Work request 1
In the forum thread about sensitivity readers, rewrite the part from "That seems to" to "a 'Sensitivity Reader'.", replacing "story" with "tale".

That seems to be a pretty good definition of what a sensitivity reader would be... for you. As I said, the determination resides with the author.




> So... what's your real interest? Telling a story, telling a factual story, that has no more mistruths in it than absolutely necessary, or making money?
> 
> That will determine which way a person wants to go, and the actual value of a 'Sensitivity Reader'.



At least we agree that some people can find value in running a book past a sensitivity reader.



> 30 or 40 years ago, I probably would have agreed with you.
> Today though, I'm not so sure I can, or am willing to risk.
> I'm quite sure these 'Sensitivity Readers' have an entire other purpose. One that wasn't needed a while back, nor should be needed today, if people were... less sensitive... to things that don't really matter, or have any actual impact on their lives, past giving them some imaginary importance, or sense of actually mattering, in the grand scheme of things. Whatever the hell THAT might be.
> 
> The fact is, publishers are trying to tailor things to their best, high-dollar market, for their own gain. And if that's a person's interest, and what they choose to get involved with, then someone to guide them in a way that conforms to that is beneficial, if not an outright necessity.
> 
> However, if a person is of a mind just to tell a good story... who needs an advisor? All they need is a good story, and an ability to describe it.
> 
> So in the end, those of us just looking to learn how to tell a story don't need any "sensitivity adviser'.
> 
> And those planning on becoming rich, famous, and someone history will remember are likely just damned delusional fools, with delusions of grandeur.
> 
> Or am I wrong?
> 
> G.D.



You are a smarter man than I if you can be sure of the motivations of total strangers, but you are welcome to that opinion. Like I've said, use one or not, I don't care either way. I'd judge the book on its merits, not whether the author used any sort of advisory help of any kind.

I do know, however, that what might not matter to you (just as using a stereotype of readers of Soldier of Fortune didn't really matter to me) can matter to other people. Yes, publishers want to make money and in the current economic/political climate they know the risks of choosing poorly. Some writers would like to get their books published, even some who frequent these message boards. I don't blame them if they want to approach writing as a business and tailor their work to the constraints of their target markets. That's not a bad thing. The hobby writers among us, or those of us just trying to develop our voices and our story-telling techniques certainly don't need to run every story through any sort of filter. I never suggested otherwise.

Work request 2
Put the lines of the records from the line with "I want to click" to the line with "In order to" into a Markdown table. Use the columns Row and Line, number each row, and leave out blank lines.

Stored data
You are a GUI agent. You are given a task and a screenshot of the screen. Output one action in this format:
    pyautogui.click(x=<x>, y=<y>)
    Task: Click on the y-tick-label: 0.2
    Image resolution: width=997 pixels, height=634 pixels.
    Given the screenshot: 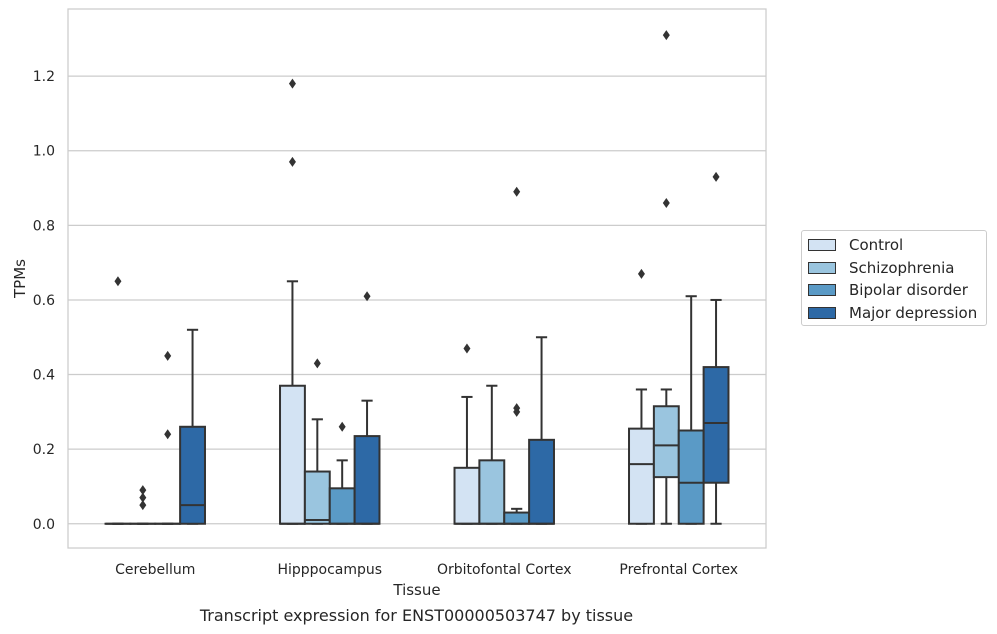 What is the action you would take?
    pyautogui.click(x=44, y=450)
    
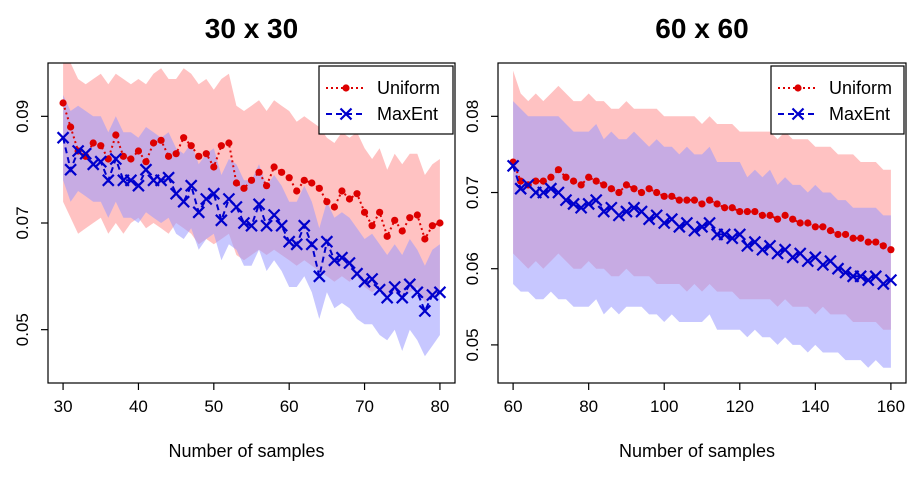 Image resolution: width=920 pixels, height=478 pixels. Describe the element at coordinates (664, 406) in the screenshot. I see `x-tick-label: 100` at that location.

---

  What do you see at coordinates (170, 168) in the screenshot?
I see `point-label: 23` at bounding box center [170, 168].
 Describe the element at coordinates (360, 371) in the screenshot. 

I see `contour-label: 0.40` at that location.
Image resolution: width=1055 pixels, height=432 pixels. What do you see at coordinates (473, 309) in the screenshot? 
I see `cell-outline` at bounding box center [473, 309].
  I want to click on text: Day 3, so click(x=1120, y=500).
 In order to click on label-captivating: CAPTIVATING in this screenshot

Expected answer 1
That seems to be a pretty good definition of what a sensitivity reader would be... for you. As I said, the determination resides with the author.




> So... what's your real interest? Telling a tale, telling a factual tale, that has no more mistruths in it than absolutely necessary, or making money?
> 
> That will determine which way a person wants to go, and the actual value of a 'Sensitivity Reader'.

Expected answer 2
| Row | Line |
|---|---|
| 1 |   I want to click on text: Day 3, so click(x=1120, y=500). |
| 2 |  In order to click on label-captivating: CAPTIVATING in this screenshot |